Pero no es perfecto y eso es quizás lo que le da un valor mucho más terrenal. De los 16 relatos que tiene el libro, 7 son realmente obras magistrales, en las que lo inexplicable concentra toda la potencia de su escritura. Y de esos 7, 2 son simplemente imprescindibles. ¿Por qué existe este vaivén? El error del escritor puede ser no disparar a matar (aunque su redacción es casi siempre firme y directa), y si bien esto puede ser una molestia o hasta generaría una creciente insatisfacción lectora, podría intentar excusar lo que sucede con el libro con esa máxima propia de Beavis y Butthead: No puede haber una parte buena (cool) de una canción, si no está la parte mala acompañando. Es en este desnivel en que 7 cuentos se vuelven fundamentales, por contraposición, comparación.

¿Funcionarían por separado? Sospecho que sí, pero el libro se convierte en realidad en el espacio de estos 7 cuentos y la compañía de otros, pequeños y hasta mínimos, como elipsis de película (tomas de edificios y de calles, porque así mandan las normas, ¿no?). Y en ellos nos enfrentamos al tema King por excelencia: la paternidad, pero esta vez desde el lado de los hijos. “Los hijos de Abraham” es una impresionante relectura de las historias de vampiros, esta vez enfrentando a Van Helsing contra sus hijos, quienes descubren la ‘naturaleza’ de las fascinaciones de su padre. En “El mejor cuento de horror”, Hill habla de un editor que recibe lo que considera el mejor cuento de horror y para publicarlo se dedica a buscar al autor, lo que de por sí es ya una historia de horror (lo mejor de este cuento es que esa historia genial es redactada y genera una reflexión sobre la literatura de horror y cómo puede y debe perturbar: muchas veces el pedo de la bailarina al final de todo un gran despliegue estético importante es lo que genera la desesperación). “Oirás cantar la langosta” es una relectura de Kafka, convirtiendo el horror del hombre que se transforma en insecto en el final de toda una generación. “Carrera final” es un auxilio que se convierte en pesadilla para un joven que acaba de ser despedido y que crea uno de los momentos más perturbadores del libro: la persona que no sabe qué hacer ante el descubrimiento de lo trágico. Hill tiene una extraña condición cuando escribe, porque consigue que el lector desarrolle la empatía necesaria para que una historia de fantasía se convierta en algo cercano, propio.

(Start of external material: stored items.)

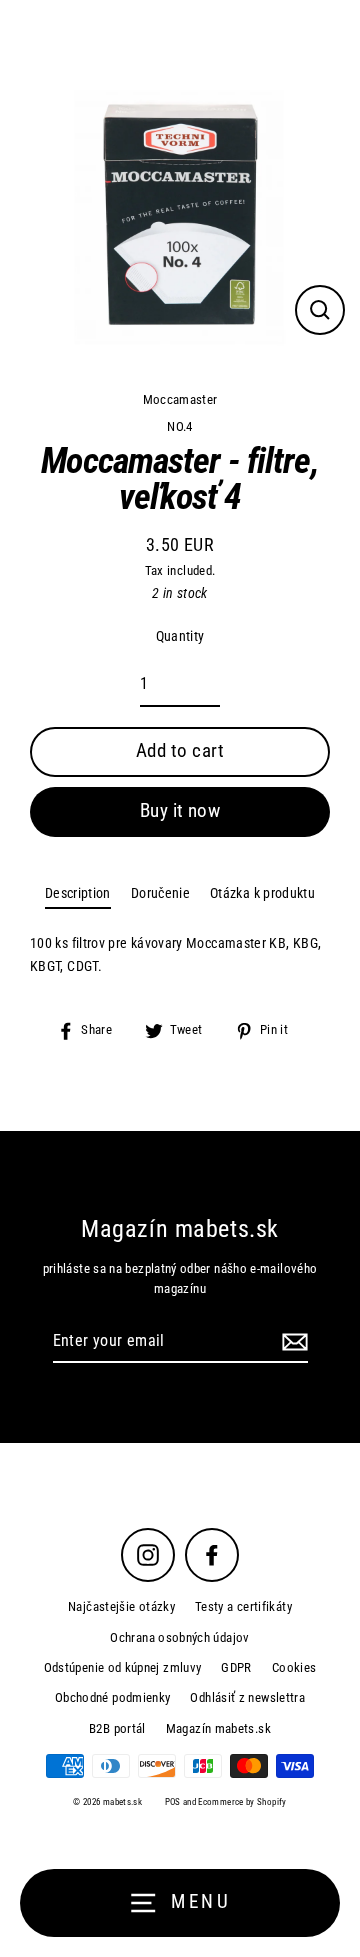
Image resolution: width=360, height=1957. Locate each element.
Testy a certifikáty (243, 1606)
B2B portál (117, 1728)
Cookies (294, 1667)
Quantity (180, 636)
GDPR (236, 1667)
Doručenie (160, 893)
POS (173, 1802)
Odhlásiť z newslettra (247, 1697)
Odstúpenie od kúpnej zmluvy (123, 1667)
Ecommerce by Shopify (242, 1802)
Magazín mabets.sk (218, 1728)
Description (78, 893)
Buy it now (180, 810)
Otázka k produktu (262, 893)
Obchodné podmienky (113, 1697)
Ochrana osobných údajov (179, 1637)
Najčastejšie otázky (121, 1606)
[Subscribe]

Muchas veces la fantasía atrae por una fascinación vouyerista. En su caso es lo contrario.

“Bobby Conroy regresa de entre los muertos” es un cuento en el que los muertos vivientes son convertidos en personajes de la ficción dentro de la ficción. Aquí George Romero aparece en plena filmación de su ‘Dawn of the dead’ cuando dos extras, con todo y maquillaje, se reconocen de un pasado no tan lejano.

Pero es “Reclusión voluntaria” lo mejor del libro. Con muchas reminiscencias (realmente muchas) con lo mejor de Borges, sobre todo con el contacto con la literatura de fantasía; el cuento sobresale por dos factores fundamentales (que también remiten a Mister King): la memoria y el laberinto. El escritor apócrifo creado para contar una historia que no sabe si vale la pena, nos regala una narración en la que su vida pasada es la que trata de obtener algún tipo de resguardo. En el medio está la conciencia de que la palabra es tan enredada como los acontecimientos que trata de explicar. Un par de hermanos, uno con algo de autismo, se enfrentan a lo que no tiene explicación y al final sólo hay un cierre, porque algo debe pasar.

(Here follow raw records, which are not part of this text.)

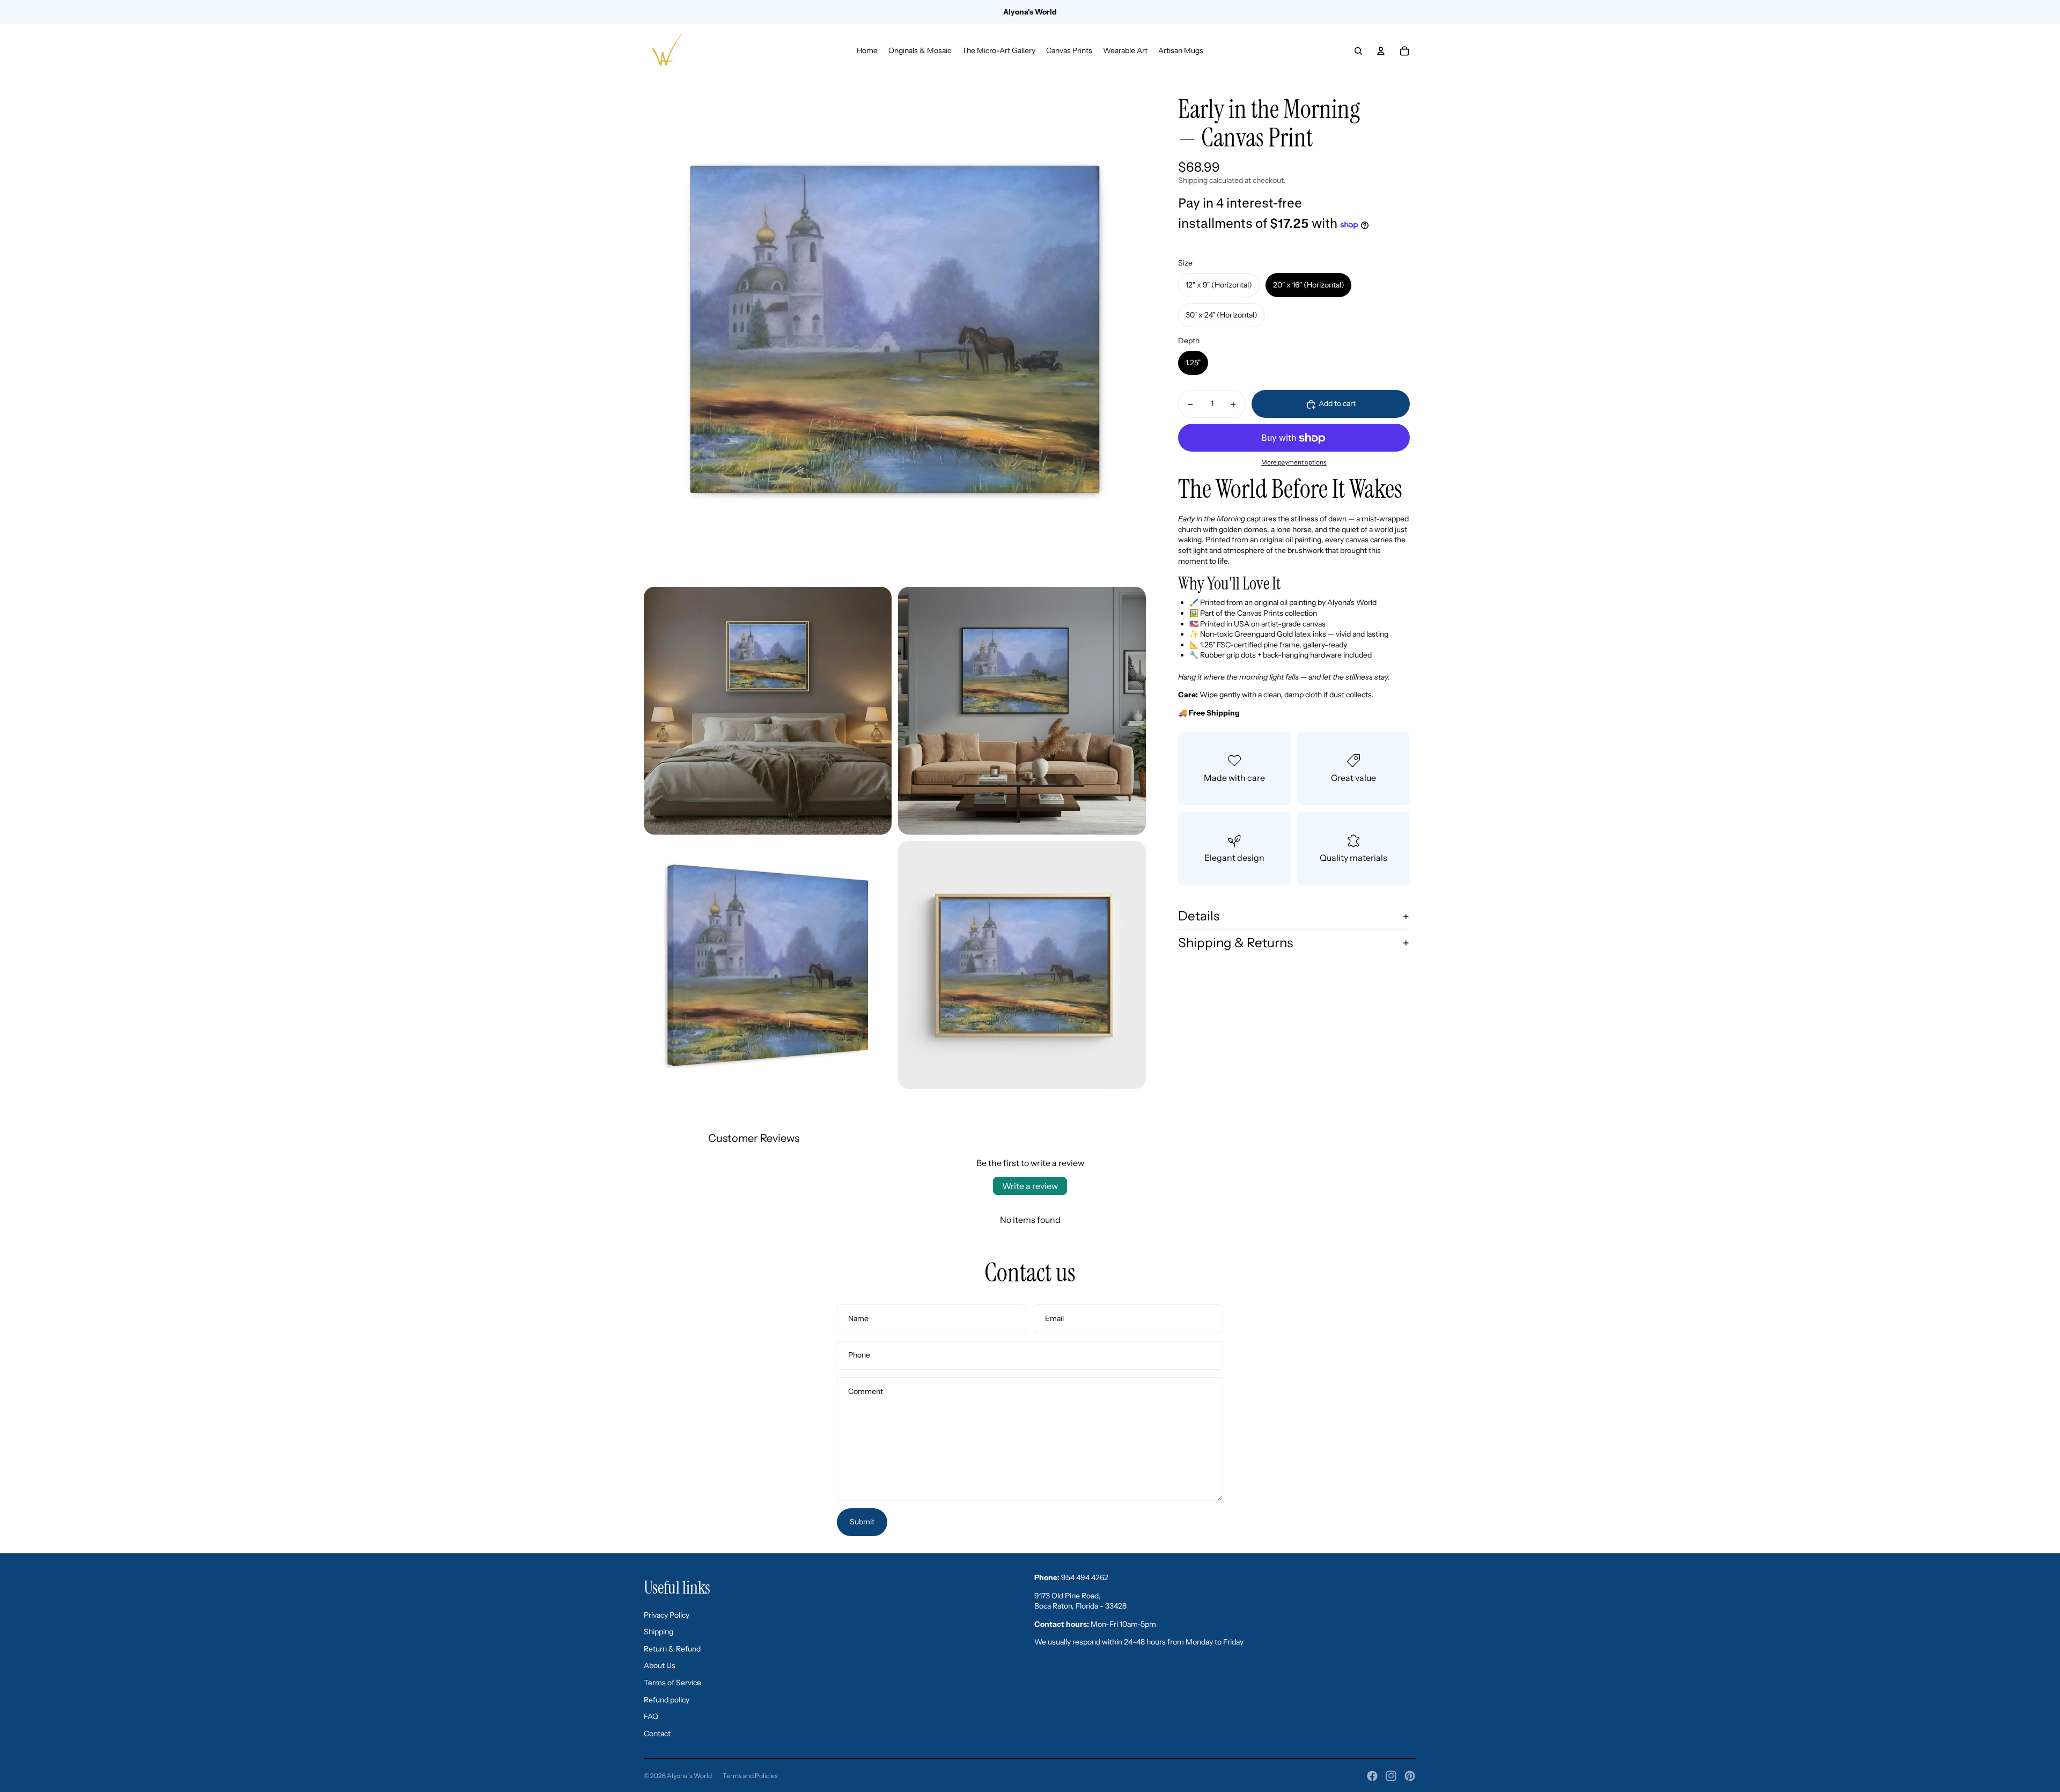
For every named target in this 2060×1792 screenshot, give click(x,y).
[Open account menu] (1381, 51)
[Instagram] (1391, 1775)
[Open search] (1358, 51)
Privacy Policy (666, 1615)
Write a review (1030, 1186)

Joe Hill ha recibido como esponja lo que su padre ha hecho y lo toma, lo continúa. Hace un homenaje a esos temas que siempre son recurrentes, se los apropia y los dota de una actualidad que pasma. Lo cuenta con oraciones cortas, claras y directas. Describe lo necesario (que siempre es mucho y adecuado) y crea personajes que parecen comunes, cercanos, que soportan una carga que no pueden resistir. “Fantasmas”, para los amantes del género es algo imperdible; para los que sólo disfrutan de leer, pues es una experiencia válida. Nada más que eso.